Let's start with a simple example:
#define foo bar 1
#define bar foo 2
foo
Luckily the preprocessor is smart enough not to trip up on this simple piece of code. When expanding foo on line three it will do something like this:
#define foo bar
#define bar foo
foo
// Applies foo -> bar 1
bar 1
// Applies bar -> foo 2
foo 2 1
// Scans foo again... but doesn't expand it
The second time the preprocessor scans foo it won't expand it: it "knows" foo was already expanded, so it won't do it again. But how does it know that foo was already expanded? Let's try something a bit more complicated:
#define foo bar a baz b
#define bar foo 1
#define baz bar 2
foo
And then let's see how foo is expanded, step by step:
#define foo foo a bar b baz c
#define bar foo 1
#define baz bar 2
foo
First the rule "foo -> foo a bar b baz c" will be applied and the results rescanned: let's call this scope 1. We'll end up with:
foo a bar b baz c
Now the results of this expansion will be scanned, in a new scope. Let's call it scope 2. The first token the preporcessor will see is "foo", which was already expanded on scope 1: it will be ignored and it will continue to the next expandable token, "bar", and it will expand it like this:
foo a foo 1 b bar 2 c
On the scope that baz's expansion creates (scope 4), the parent's scope expansion rules are "inherited", so for scope 4 "foo" was already expanded but "bar" was not, because bar's expansion happened on scope 3 and scope 3 is not scope's 4 parent. Not following me? Try following this diagram:
foo -> foo a bar b baz c
foo -> already expanded, ignore
a -> not a macro, ignore
bar -> expand to "foo 1"
foo -> expanded at parent scope, ignore
1 -> not a macro, ignore
b -> not a macro, ignore
baz -> expand to "bar 2"
bar -> expand to "foo 1"
foo -> already expanded at parent scope, ignore
1 -> not a macro, ignore
2 -> not a macro, ignore
c -> not a macro, ignore
Hopefully the preprocessor expansion rules should be a bit more clear now: each expansion creates a scope, each scope inherits from parent's scopes whether a rule was applied or not and if it was then said rule is ignored in the current scope.

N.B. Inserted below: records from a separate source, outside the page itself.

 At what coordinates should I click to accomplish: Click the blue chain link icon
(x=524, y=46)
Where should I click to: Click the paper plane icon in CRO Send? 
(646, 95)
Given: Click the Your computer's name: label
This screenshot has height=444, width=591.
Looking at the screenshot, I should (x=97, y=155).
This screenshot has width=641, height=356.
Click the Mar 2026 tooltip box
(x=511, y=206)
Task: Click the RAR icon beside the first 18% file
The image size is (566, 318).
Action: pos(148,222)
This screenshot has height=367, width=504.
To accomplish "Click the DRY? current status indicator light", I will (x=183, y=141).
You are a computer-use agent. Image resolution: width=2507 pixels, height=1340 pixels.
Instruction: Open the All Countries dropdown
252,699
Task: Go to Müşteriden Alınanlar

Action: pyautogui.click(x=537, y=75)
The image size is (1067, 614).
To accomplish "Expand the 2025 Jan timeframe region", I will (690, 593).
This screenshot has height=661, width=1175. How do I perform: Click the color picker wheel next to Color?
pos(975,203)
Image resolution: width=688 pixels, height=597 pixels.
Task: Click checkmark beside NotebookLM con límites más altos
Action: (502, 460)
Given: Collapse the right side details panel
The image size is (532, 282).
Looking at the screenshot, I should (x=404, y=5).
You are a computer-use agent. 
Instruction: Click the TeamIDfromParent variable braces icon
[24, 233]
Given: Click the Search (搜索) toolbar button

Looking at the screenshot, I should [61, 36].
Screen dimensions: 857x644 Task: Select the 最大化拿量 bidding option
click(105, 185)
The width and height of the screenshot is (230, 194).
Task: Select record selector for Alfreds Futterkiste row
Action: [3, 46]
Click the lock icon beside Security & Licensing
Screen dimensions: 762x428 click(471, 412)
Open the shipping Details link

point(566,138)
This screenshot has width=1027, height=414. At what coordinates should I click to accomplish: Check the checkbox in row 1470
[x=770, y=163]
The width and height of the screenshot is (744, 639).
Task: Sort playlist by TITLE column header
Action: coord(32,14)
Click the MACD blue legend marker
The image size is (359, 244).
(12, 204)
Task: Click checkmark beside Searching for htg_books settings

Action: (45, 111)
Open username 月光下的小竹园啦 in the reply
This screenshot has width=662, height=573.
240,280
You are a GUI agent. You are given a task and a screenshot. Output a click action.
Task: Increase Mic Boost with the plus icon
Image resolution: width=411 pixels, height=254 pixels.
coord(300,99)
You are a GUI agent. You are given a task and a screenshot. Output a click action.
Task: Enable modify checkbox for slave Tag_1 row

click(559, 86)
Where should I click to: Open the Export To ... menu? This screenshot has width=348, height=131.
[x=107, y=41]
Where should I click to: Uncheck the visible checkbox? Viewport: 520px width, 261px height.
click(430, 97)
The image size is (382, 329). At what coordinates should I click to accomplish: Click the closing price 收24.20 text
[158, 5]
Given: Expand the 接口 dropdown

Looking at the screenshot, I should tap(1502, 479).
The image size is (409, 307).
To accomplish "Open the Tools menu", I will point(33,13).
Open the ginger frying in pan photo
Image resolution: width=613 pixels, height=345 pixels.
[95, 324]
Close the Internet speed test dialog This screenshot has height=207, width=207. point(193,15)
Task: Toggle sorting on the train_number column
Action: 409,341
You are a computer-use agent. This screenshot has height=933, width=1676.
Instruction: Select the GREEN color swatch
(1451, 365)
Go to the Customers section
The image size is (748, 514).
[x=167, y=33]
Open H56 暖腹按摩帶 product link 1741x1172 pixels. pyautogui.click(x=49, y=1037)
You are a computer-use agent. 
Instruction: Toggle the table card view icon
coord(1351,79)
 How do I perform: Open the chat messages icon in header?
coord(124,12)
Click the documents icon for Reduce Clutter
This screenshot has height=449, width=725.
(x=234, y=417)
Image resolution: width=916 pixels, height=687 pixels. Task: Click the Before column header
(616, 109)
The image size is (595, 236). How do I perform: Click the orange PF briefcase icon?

Of course these rules get more complicated when dealing with token pasting and stringifying operators, because each phase (stringifying, token pasting, rescanning and expansion) will happen in a specific order. Things get even more complicated when you realize (by reading the standard) that said order is not the same when you deal with argument replacement.
Then again, it's probably a good idea if your macros don't rely on the recursive expansion rules of the preprocessor.